Another one adds a few twists (emphasis added):
“…violence against any persons or property for the actual or apparent purpose of …affecting society of some portion of society…”.
As you can see, the exclusions just quoted would put coverage for riots under severe jeopardy.
Some states have laws saying that fire from any cause (including riots) will be a covered peril under property policies in their states. The laws do not apply to liability policies, nor do they address any of the many ways other than fire that rioters can damage property.
What if you accept the offer of terrorism coverage?

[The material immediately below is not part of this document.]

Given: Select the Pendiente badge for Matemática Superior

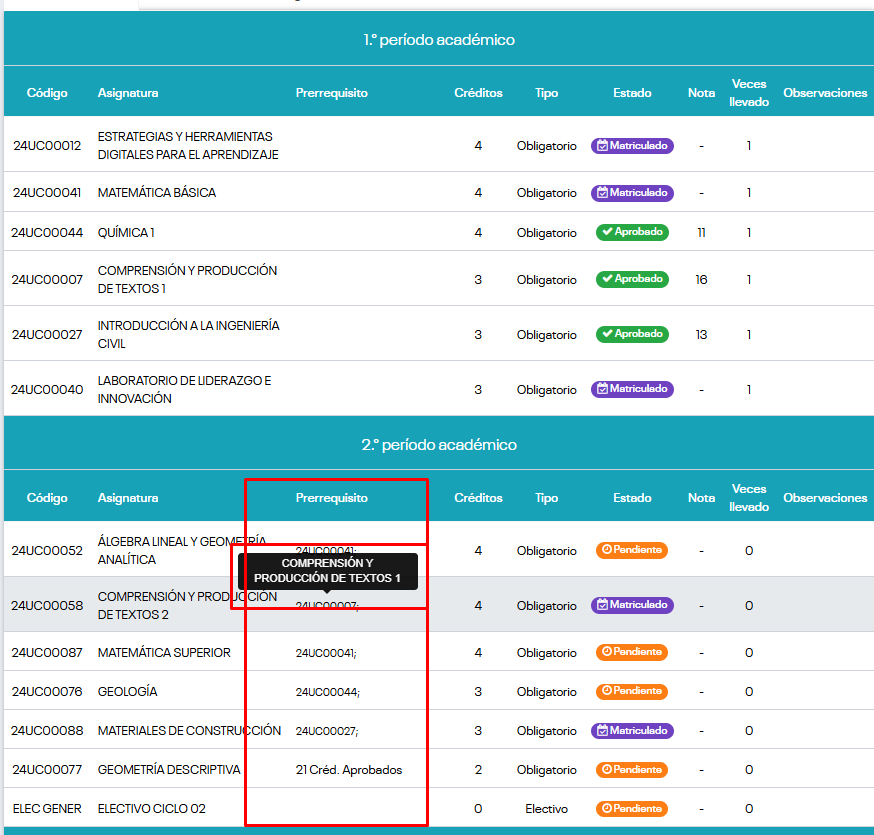Looking at the screenshot, I should click(x=632, y=652).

Your insurance proposal will usually contain an offer of terrorism coverage. A premium is stated, and you will need to sign a form either accepting or rejecting the coverage. If you accept, you may think you have solved the riot problem. Not so fast.
TRIA (The Terrorism Risk & Insurance Act)

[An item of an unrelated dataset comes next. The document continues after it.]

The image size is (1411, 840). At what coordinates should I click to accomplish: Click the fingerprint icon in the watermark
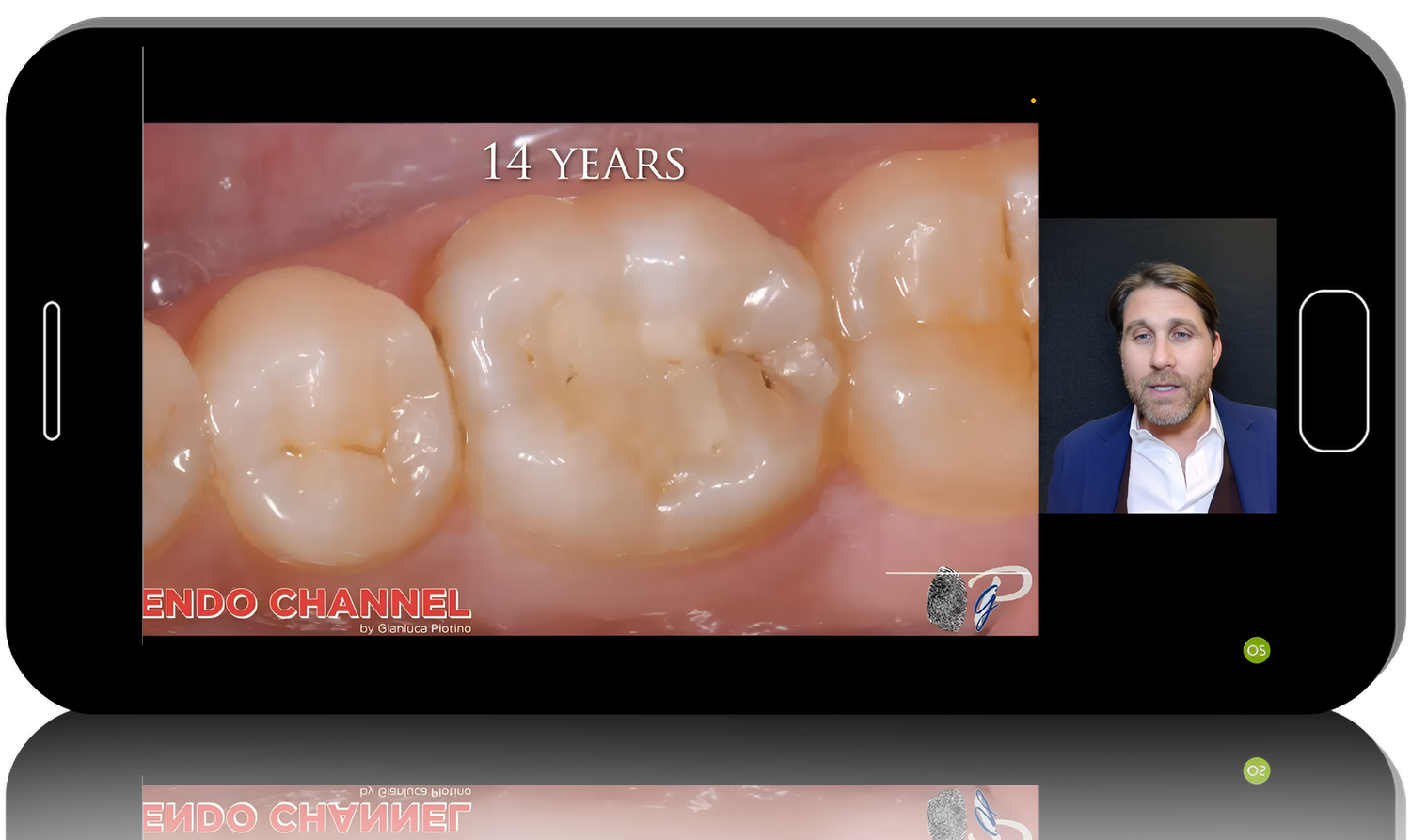point(946,599)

The TRIA law, passed after 9-11, defined terrorism and stated that the federal government would be the ones to certify whether an event is terrorism under their definition, and thus was born the concept of a “certified” terrorism event. To be certified, an event had to meet certain guidelines such as a minimum of $5 million in losses, certain characteristics involving the intent of the terrorists (“be committed as part of an effort to coerce the civilian population of the United States or to influence the policy or affect the conduct of the U.S. government by coercion”), and most importantly the actual declaration by the Secretary of the Treasury.
At first, when TRIA was enacted, coverage was clear. The insurers excluded terrorism as defined under TRIA, and then offered a buy-back for a certain premium. If you agreed to pay the premium, the exclusion was removed, and you were back in the full-coverage situation which existed pre-9/11.
The expanding definition
But then insurers, as they are destined to do, kept expanding the definition of terrorism in their exclusions, so that the exclusions encompassed both TRIA and non-TRIA terrorism. By “non-TRIA” we mean terrorism that falls outside the scope of the federal law and that bleeds over into the vandalism/riot zone (per the language quoted in the examples above). It became unclear what you were buying back if you paid the terrorism premium – TRIA and non-TRIA, or just the former.

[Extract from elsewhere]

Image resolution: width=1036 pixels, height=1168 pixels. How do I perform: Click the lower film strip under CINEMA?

If you pay the terrorism premium you will at least get TRIA coverage. But TRIA doesn’t address the rioter situation directly. If you pay the terrorism premium and buy the coverage, did you obtain the coverage you need?
Here’s how you know:
Achieve coverage certainty this way: In return for payment of the terrorism premium, demand and expect removal of ALL terrorism exclusions so that the result is terrorism under anyone’s definition will be covered in full.
Have a risk manager on your side
The largest companies have entire risk management departments reporting to the CFO. You need risk management too.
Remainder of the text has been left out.